The frequency of the externally connected clock varies depending on the PLL's multiplication factor.
For a multiplication factor of 4, use a 5-MHz clock. Likewise, for a multiplication factor of 8, use a 2.5-MHz clock.

The register setting procedure is as follows:
(1)  Set the SELPLL bit in the PLLCTL register to "0" (clock through mode). (This is the default setting.)
(2)  Set the PLLON bit in the PLLCTL register to "0" (stop).
(3)  Set the multiplication factor via the CKDIV0 bit in the CKC register.
(Set "0x0A" for 4x multiplication and "0x0B" for 8x multiplication.)
(4)  Set the PLLON bit in the PLLCTL register to "1" (PLL mode).
(5)  Wait until the LOCK bit in the LOCKR register is set to "0" (lock mode).
(6)  Set the SELPLL bit in the PLLCTL register to "1" (PLL mode).

The CKC register used at step (3) above is a specific register, so be sure to follow this specified procedure when entering settings in the CKC register.

I set STOP mode (RAM hold) to reduce the power consumption in case of power supply voltage decrease, but when a reset occurs due to voltage decrease, the clock starts oscillating again.

In V850E devices, the main system clock's oscillation stabilization time at startup is secured by reset so to set the optimum rise time.

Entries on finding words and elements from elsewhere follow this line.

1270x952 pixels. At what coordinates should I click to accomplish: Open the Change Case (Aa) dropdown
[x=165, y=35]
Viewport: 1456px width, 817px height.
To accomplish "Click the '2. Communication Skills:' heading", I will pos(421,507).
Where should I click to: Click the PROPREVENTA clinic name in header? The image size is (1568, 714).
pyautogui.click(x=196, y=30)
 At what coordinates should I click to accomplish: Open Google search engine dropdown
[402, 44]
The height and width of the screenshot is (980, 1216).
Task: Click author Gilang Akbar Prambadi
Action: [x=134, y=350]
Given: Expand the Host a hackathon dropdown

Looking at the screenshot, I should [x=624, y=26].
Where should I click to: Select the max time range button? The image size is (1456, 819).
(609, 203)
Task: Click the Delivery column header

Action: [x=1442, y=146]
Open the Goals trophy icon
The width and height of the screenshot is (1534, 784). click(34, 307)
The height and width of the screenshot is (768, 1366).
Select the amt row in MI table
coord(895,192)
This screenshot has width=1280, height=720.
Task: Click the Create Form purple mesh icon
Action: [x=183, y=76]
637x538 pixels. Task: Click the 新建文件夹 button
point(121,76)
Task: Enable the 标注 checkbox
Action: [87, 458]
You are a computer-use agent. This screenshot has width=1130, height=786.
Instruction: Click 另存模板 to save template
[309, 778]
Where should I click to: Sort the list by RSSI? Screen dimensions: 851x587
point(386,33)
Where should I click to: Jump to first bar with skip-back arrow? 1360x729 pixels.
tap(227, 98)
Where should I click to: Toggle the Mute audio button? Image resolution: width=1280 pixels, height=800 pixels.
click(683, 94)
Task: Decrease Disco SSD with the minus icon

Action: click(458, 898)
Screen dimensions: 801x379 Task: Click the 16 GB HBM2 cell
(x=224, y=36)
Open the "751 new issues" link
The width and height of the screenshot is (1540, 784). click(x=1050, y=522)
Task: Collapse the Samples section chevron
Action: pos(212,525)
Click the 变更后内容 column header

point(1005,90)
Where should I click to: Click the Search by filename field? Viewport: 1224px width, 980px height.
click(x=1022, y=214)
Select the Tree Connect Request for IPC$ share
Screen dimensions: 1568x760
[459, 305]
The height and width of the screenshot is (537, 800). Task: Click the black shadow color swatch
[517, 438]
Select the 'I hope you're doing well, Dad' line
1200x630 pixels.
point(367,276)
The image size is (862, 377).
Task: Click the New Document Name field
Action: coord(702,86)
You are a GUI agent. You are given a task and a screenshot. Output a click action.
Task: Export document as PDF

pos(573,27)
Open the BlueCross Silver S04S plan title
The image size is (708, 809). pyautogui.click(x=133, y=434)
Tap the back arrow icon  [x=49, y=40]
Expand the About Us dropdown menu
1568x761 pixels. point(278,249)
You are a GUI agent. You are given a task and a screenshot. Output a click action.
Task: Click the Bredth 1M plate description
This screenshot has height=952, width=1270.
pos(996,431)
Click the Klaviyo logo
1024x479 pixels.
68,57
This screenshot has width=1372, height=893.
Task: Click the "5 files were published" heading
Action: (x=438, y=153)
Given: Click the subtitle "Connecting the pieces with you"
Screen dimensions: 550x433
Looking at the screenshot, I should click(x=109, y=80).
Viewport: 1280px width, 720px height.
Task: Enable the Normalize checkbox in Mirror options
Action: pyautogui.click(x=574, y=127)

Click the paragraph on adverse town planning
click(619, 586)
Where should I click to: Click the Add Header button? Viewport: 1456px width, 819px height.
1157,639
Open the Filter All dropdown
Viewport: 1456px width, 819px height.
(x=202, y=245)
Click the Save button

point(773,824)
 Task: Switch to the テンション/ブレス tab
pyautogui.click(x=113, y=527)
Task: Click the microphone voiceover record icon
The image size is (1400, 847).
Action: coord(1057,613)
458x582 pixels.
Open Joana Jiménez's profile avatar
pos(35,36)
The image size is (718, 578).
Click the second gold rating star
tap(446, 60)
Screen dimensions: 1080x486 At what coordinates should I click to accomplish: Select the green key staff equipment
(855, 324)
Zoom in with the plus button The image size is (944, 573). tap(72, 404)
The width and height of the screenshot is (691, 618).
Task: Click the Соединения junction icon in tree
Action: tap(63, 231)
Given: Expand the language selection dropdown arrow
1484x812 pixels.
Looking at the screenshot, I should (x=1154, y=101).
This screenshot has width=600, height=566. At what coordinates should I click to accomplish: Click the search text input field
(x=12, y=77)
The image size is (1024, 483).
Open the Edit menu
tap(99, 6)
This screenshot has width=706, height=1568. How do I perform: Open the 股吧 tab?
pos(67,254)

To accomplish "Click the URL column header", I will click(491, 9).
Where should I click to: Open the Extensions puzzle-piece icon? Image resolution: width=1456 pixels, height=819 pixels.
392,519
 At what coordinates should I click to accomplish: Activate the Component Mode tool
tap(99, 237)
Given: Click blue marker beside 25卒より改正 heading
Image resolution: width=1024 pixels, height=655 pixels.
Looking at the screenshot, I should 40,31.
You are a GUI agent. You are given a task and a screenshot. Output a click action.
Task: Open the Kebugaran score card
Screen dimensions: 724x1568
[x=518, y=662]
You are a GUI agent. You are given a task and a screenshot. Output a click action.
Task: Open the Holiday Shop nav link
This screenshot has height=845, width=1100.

Consequently, the main system clock will oscillate whenever there is a reset.

The events that you are reporting are the device's specified operations.
To set RAM hold while operating under a decreased power supply voltage, a reset must be avoided.

Remark
V850/S and V850ES core products are configured so that the main system clock's oscillation is stopped when a reset occurs.

I am having trouble entering STOP mode while the device is operating with the subsystem clock.
How can I do this?

While the device is operating with the subsystem clock, stop the oscillation of the main system clock by editing the MCK bit setting in the PCC register.
Next, enter HALT mode (the subsystem clock's oscillation cannot be stopped).